A new Department of Defense strategy document laying out the military's computing needs outside the continental United States does not mention JEDI.
The Joint Enterprise Defense Infrastructure contract was initially set to serve almost all of the DoD's cloud computing needs, but it has been held up indefinitely in court.
The $10bn JEDI contract was awarded to Microsoft in October 2019, but that was quickly challenged by presumptive frontrunner AWS.
The company claims that then-President Trump blocked it from winning the deal due to personal animosity against CEO Jeff Bezos. A court case is ongoing, with the DoD repeatedly hinting it would cancel JEDI should the case drag out.
Now, with the case very much taking a significant time, a new Pentagon document suggests it is already seeking alternatives.
Its OCONUS (outside the continental United States) cloud strategy document makes no mention of JEDI, nor does it discuss any single-enterprise clouds.
“A warfighter carrying out a mission requires persistent access to information hosted by various cloud providers, in different environments, and at multiple classification levels,” it states instead. While the DoD would have used a few bespoke cloud contracts outside of JEDI, it previously expected the contract to serve most of its needs.
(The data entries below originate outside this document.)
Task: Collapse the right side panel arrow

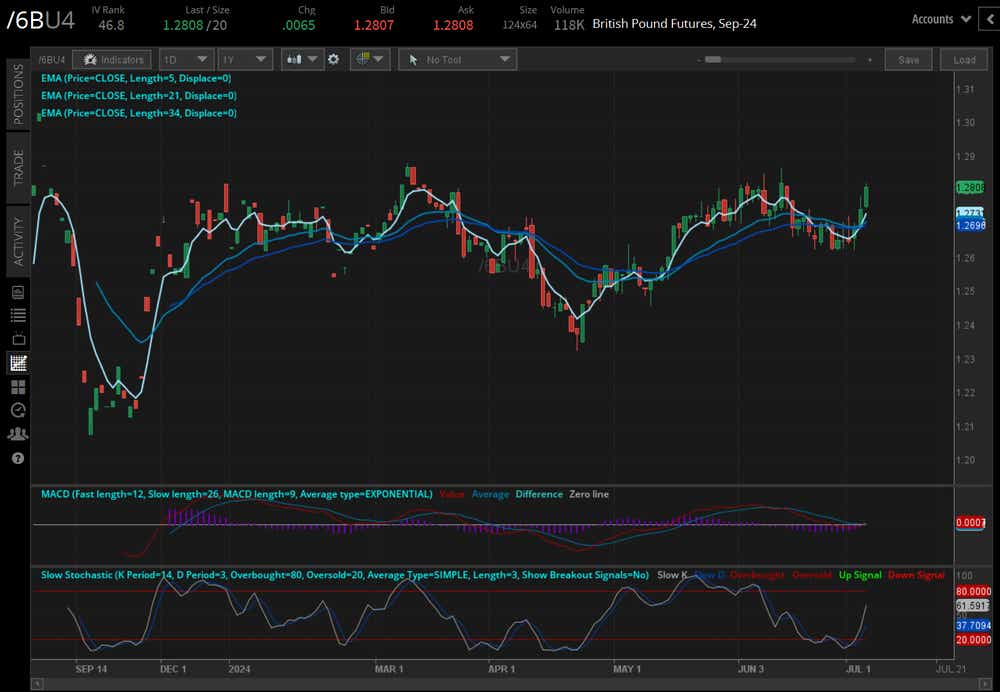Action: 990,19
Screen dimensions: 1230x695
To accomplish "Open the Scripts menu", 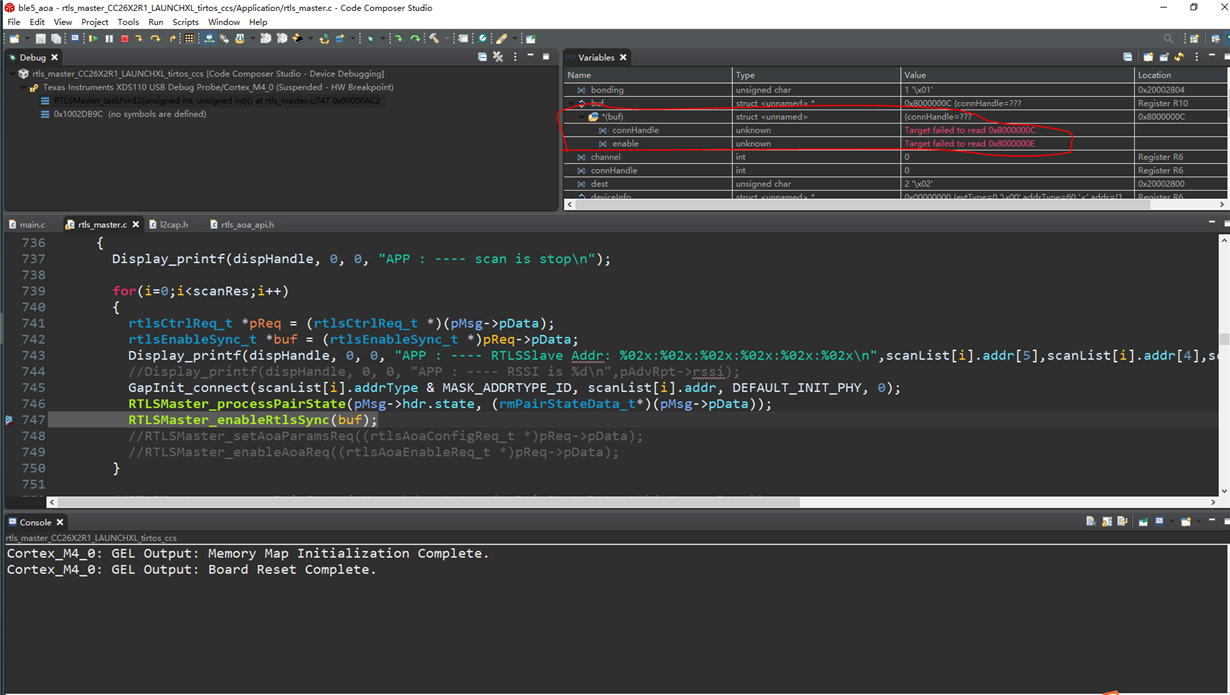I will point(185,22).
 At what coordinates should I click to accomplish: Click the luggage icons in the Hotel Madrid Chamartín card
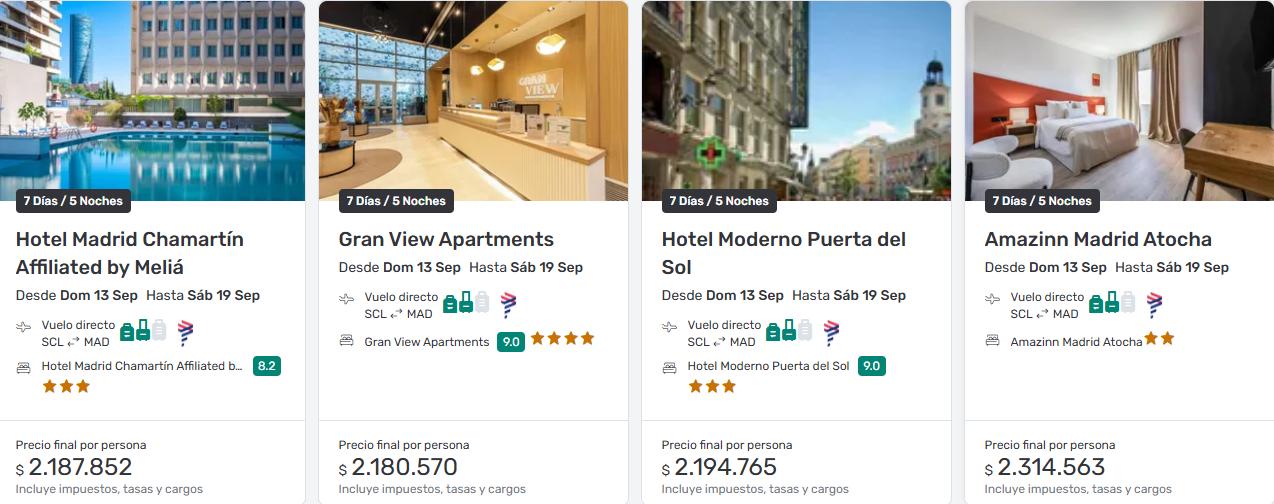click(143, 331)
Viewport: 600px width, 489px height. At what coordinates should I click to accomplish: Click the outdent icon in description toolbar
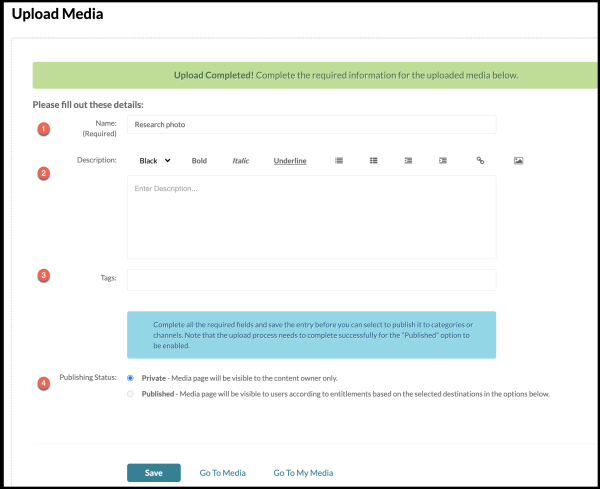click(408, 161)
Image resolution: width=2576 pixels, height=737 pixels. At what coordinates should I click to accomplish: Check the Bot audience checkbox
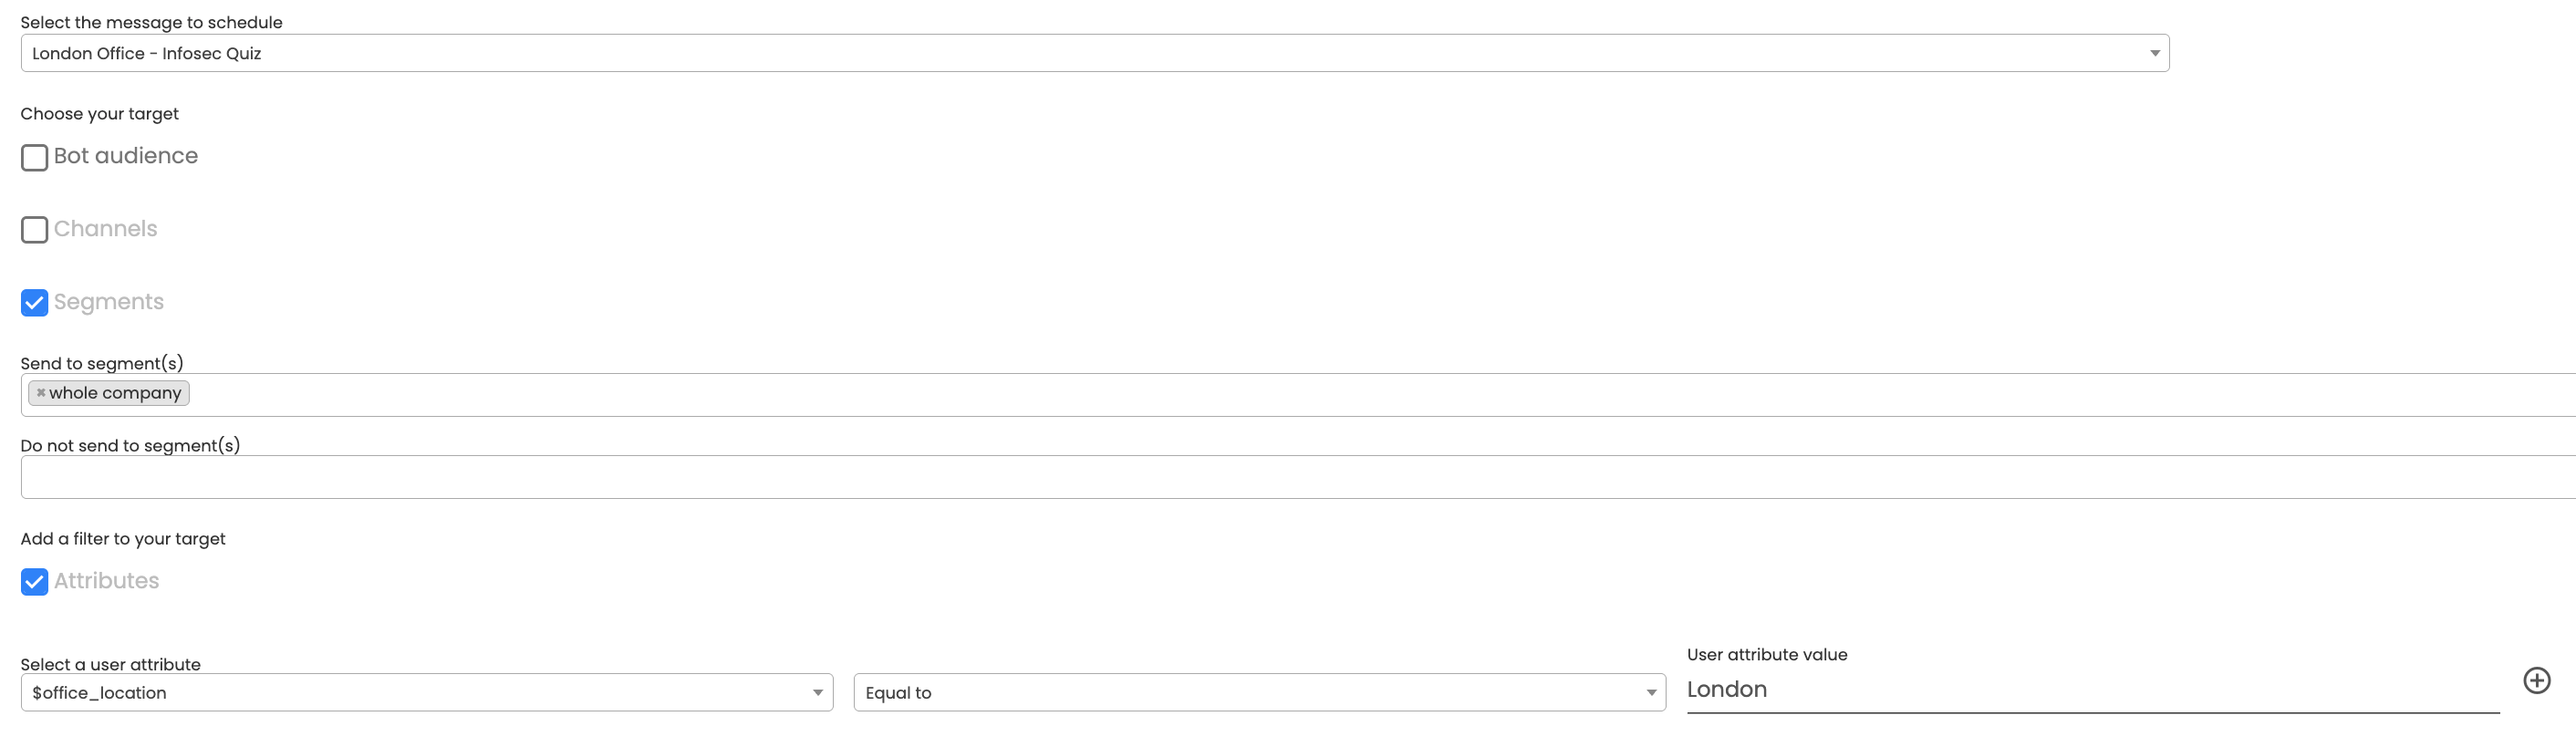[34, 157]
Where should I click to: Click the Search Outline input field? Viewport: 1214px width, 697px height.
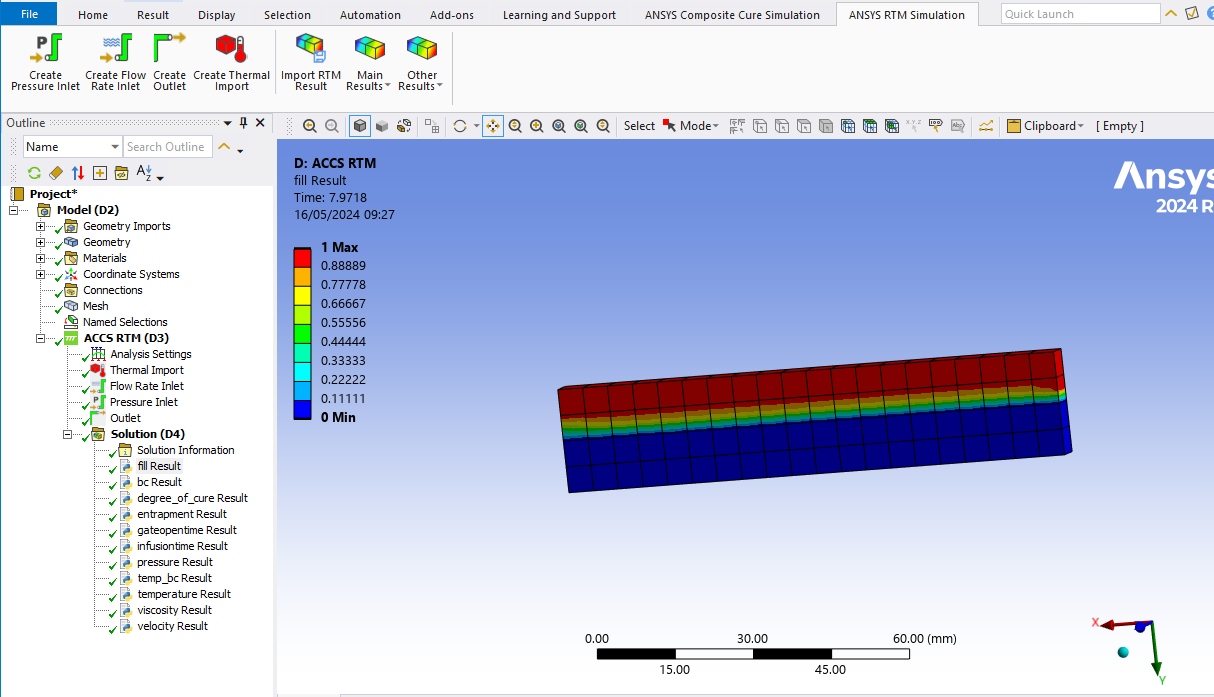click(x=167, y=147)
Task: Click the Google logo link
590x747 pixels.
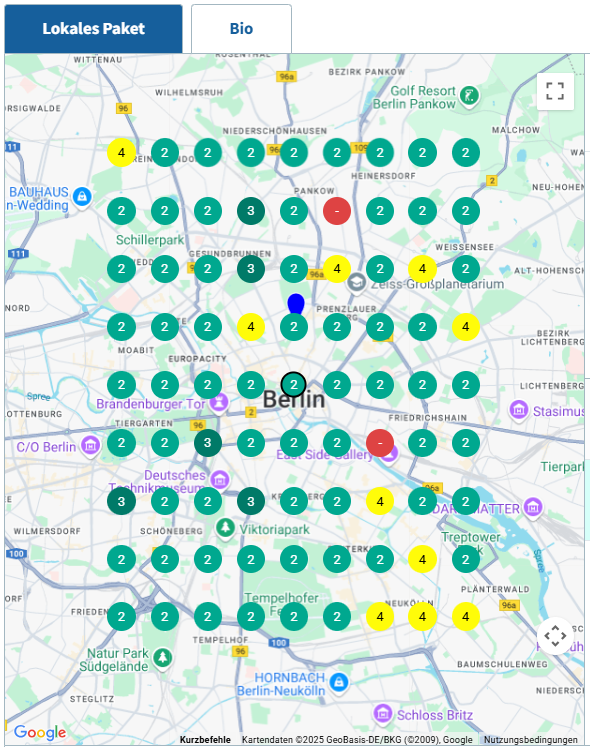Action: pos(40,732)
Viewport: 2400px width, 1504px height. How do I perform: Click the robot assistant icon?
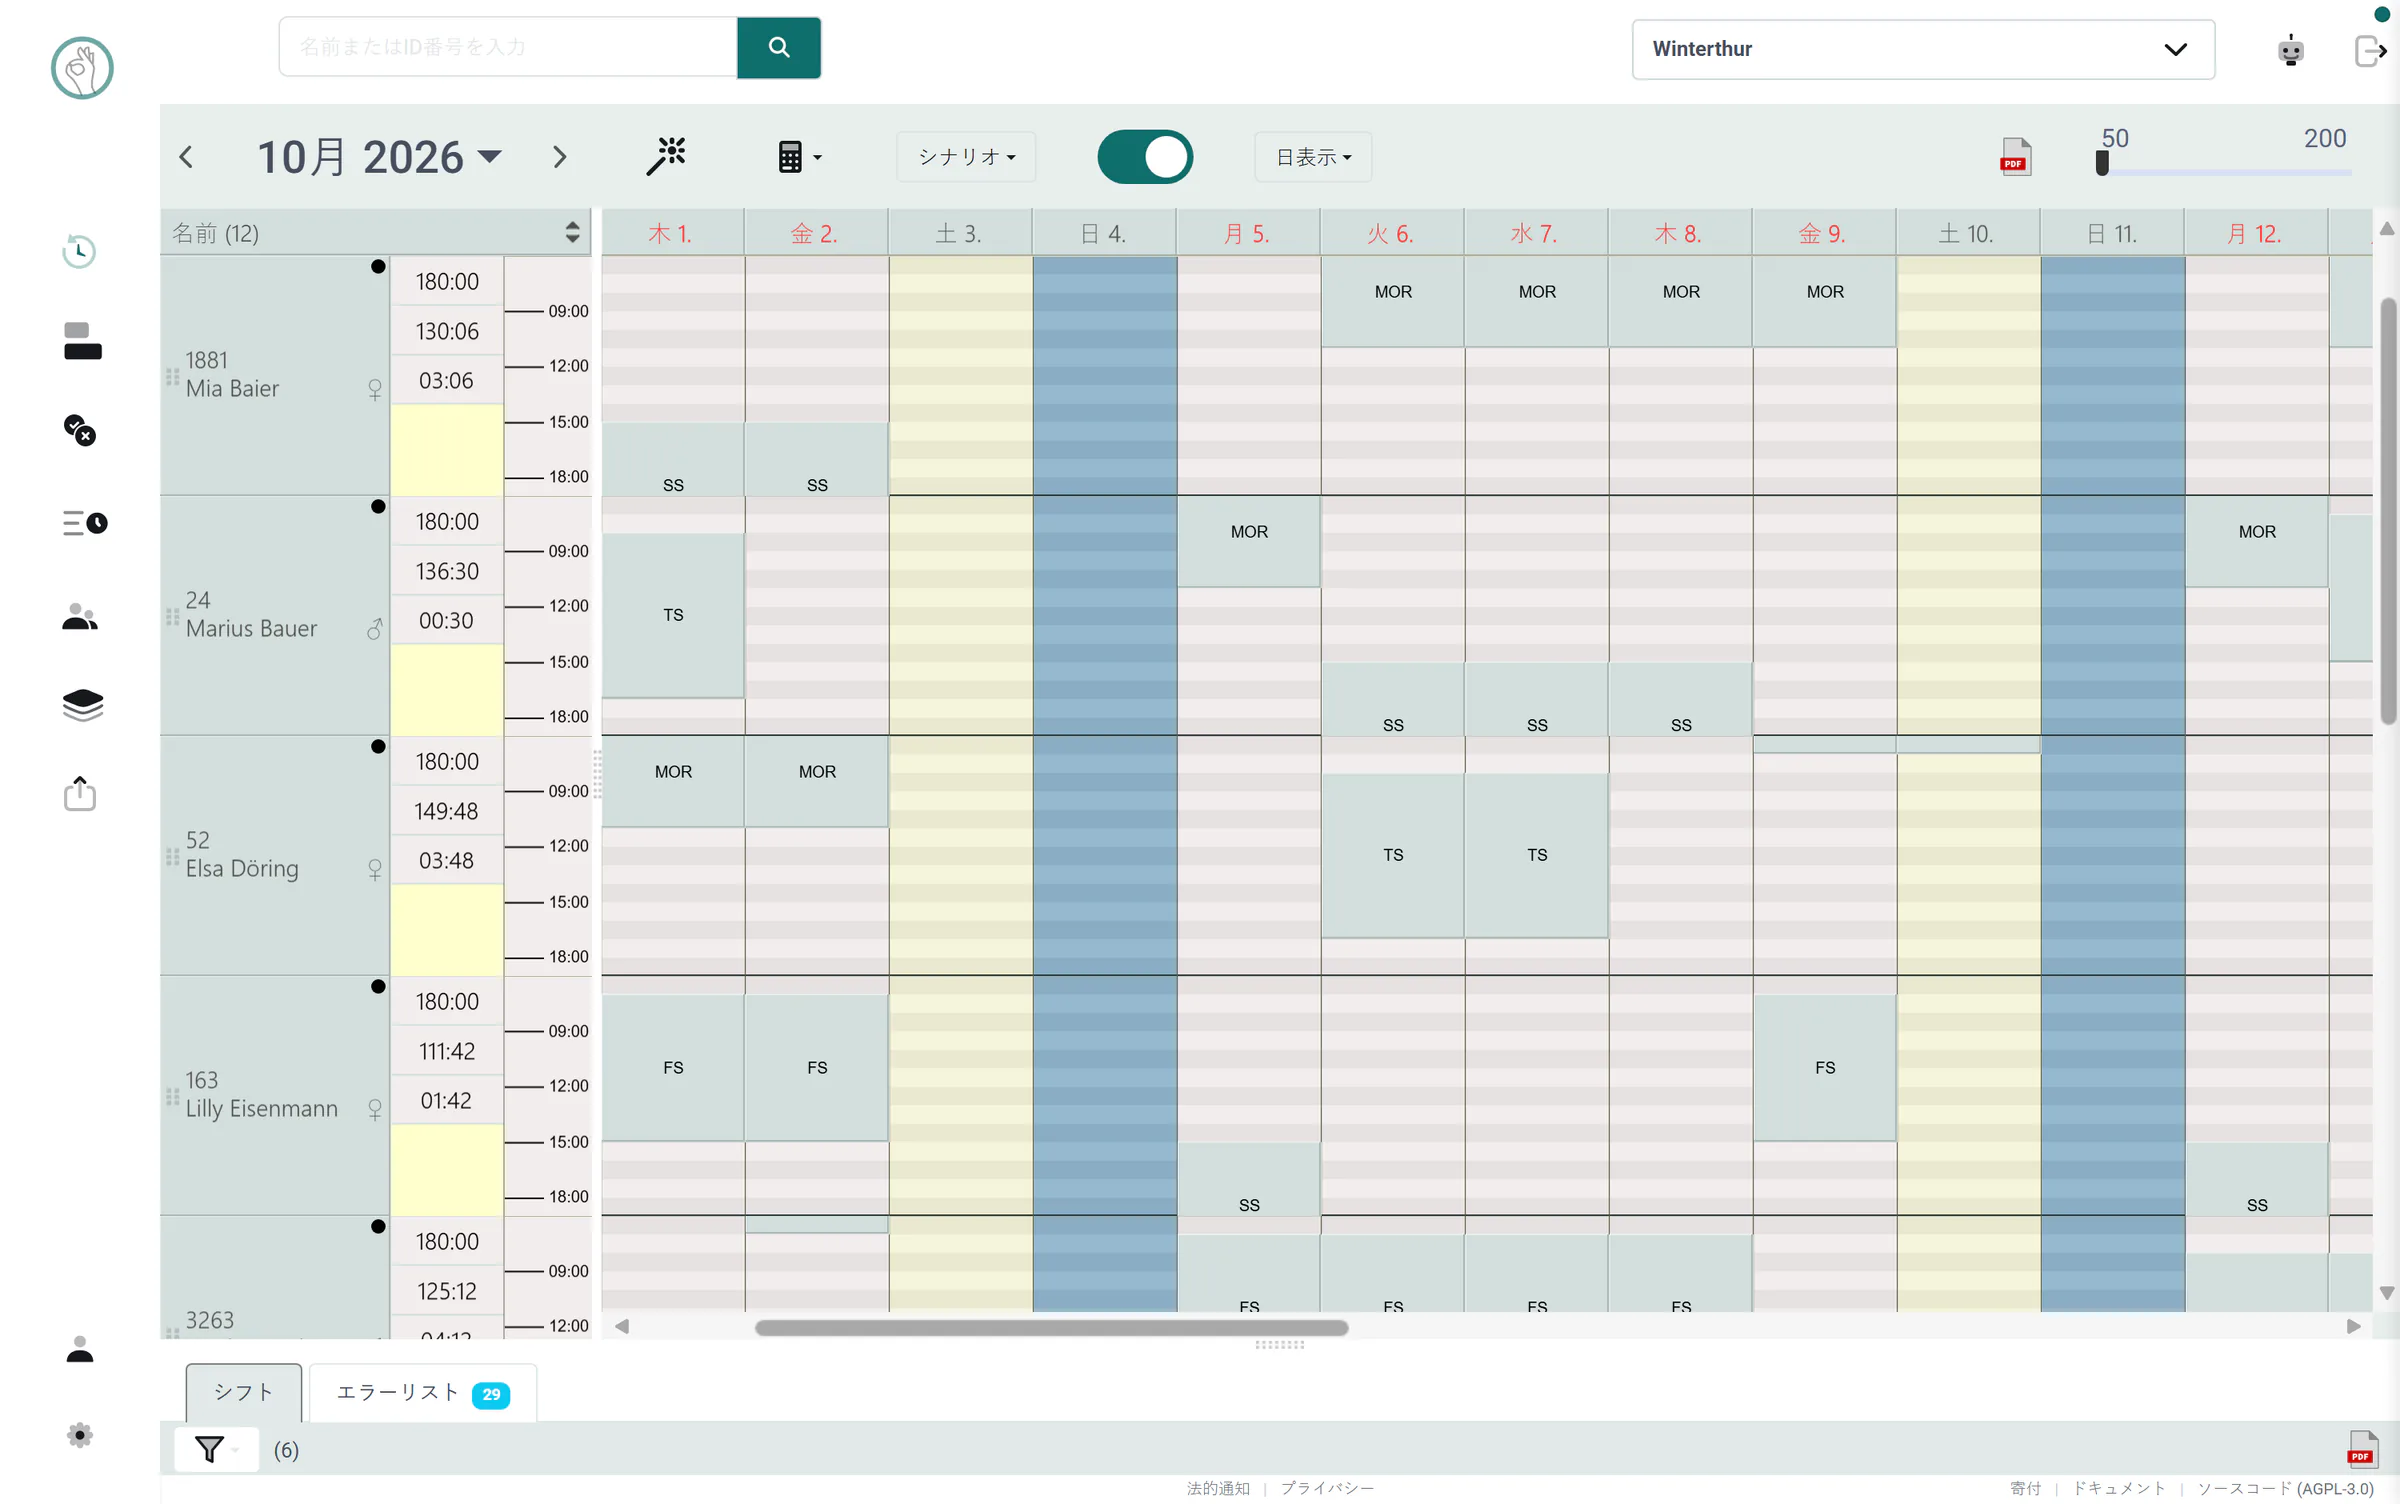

The strategy continues: “This information ecosystem must include data to and from various tactical devices and mission partner environments that enable information sharing with coalition partners. Mission owner and warfighter access to information must not be tethered to a specific cloud solution or data center. They must be available regardless of geographical location or coalition partnership.”
Data should be processed close to the source, and stored as close as possible, to lower latency and improve security. "Users must have access to deployable cloud computing, high-performance computing, and Edge computing capabilities as they become available," the report notes.
"This includes innovative cloud services that enable agile software development, robust collaboration, and powerful analytics such as Al/ML. Individually approving and implementing these capabilities at the point of need results in duplicative efforts and sub-optimal use of capacity."
The DoD is currently developing a wider software modernization strategy, which will update its existing 2019 cloud strategy document - one that, at the time, was all about JEDI.